Estos hábitos son comunes en desplazamientos diarios y su corrección permite ahorrar dinero y disminuir la huella de carbono. Una conducción eficiente y un mantenimiento adecuado pueden reducir el consumo entre un 10 % y un 15 %.
Conductor revisando la presión de los neumáticos en una estación de servicio
Los conductores que arrancan el motor en frío y aceleran bruscamente en los primeros minutos consumen más combustible porque el motor no alcanza su temperatura óptima.
Las aceleraciones y frenadas intensas obligan al motor a trabajar de forma ineficiente; anticipar el tráfico y mantener una velocidad constante mejora la economía de marcha.
Una presión de neumáticos 0,5 bar por debajo de la recomendada incrementa el consumo entre un 3 % y un 5 %, según la Comisión Europea, al aumentar la resistencia a la rodadura.
Cargar el vehículo con peso innecesario también eleva el consumo; cada 100 kg de peso extra aumentan el gasto en torno a un 6 % en recorridos urbanos.
El mantenimiento descuidado, como filtros sucios o alineación incorrecta, reduce la eficiencia del motor y eleva las emisiones, aunque el coche parezca funcionar bien.

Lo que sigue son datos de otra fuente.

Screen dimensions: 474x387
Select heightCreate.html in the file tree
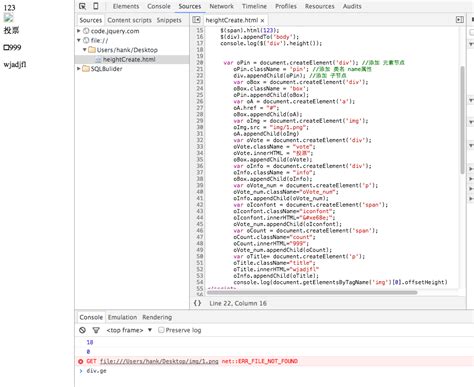[129, 59]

Errores al volante que aumentan el consumo de combustible
1️⃣ Arranque en frío: iniciar la marcha sin calentar el motor provoca una combustión incompleta y un consumo mayor. La solución es conducir suavemente los primeros kilómetros.

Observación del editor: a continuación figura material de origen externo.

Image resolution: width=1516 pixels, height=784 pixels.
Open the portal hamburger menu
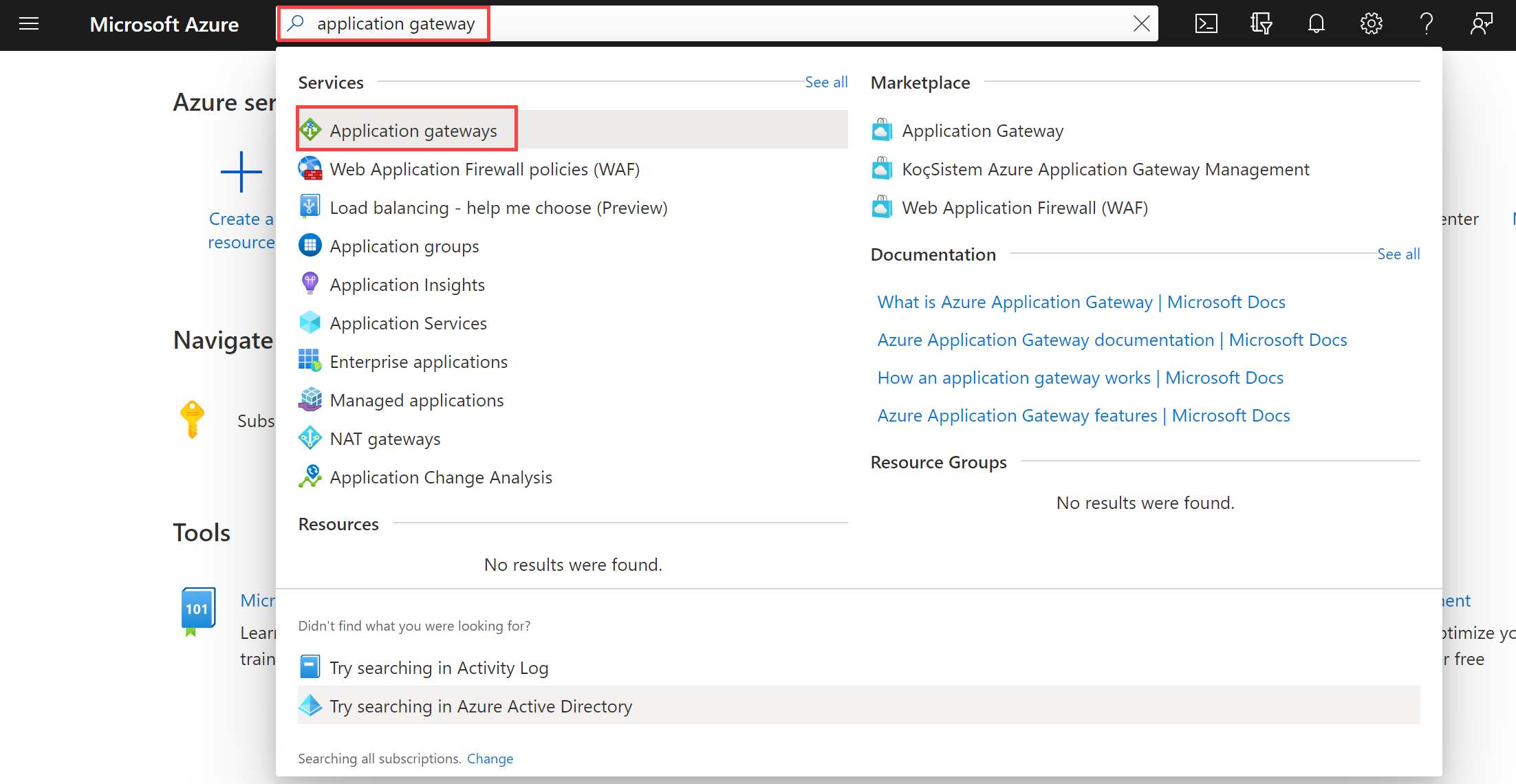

2️⃣ Aceleraciones y frenadas bruscas: cada impulso repentino requiere más energía. Mantener una velocidad constante y anticipar la señalización reduce el uso de combustible.
Cómo y por qué estos errores elevan el consumo
Presión insuficiente de neumáticos: una presión baja aumenta la fricción con el asfalto, obligando al motor a superar una resistencia mayor. Revisar la presión al menos una vez al mes evita el incremento del consumo.
Carga extra: objetos almacenados en el maletero o asientos traseros añaden masa que el motor debe mover. El peso adicional eleva el consumo, sobre todo en ciudad, donde se requiere más energía para arrancar y detenerse.
Mantenimiento descuidado: filtros de aire obstruidos, aceite degradado o alineación incorrecta dificultan la transmisión de potencia, obligando al motor a trabajar más y quemar más combustible.
Impacto ambiental y económico de la ineficiencia
Los hábitos mencionados incrementan las emisiones de CO₂ en proporción al combustible extra consumido, empeorando la calidad del aire urbano. Reducir el consumo en un 10 % a 15 % equivale a ahorrar entre 50 € y 80 € al mes para un conductor medio.
Si los conductores adoptan las correcciones propuestas, el ahorro colectivo podría traducirse en millones de euros y toneladas de CO₂ evitadas cada año, mejorando la salud pública y la sostenibilidad del transporte.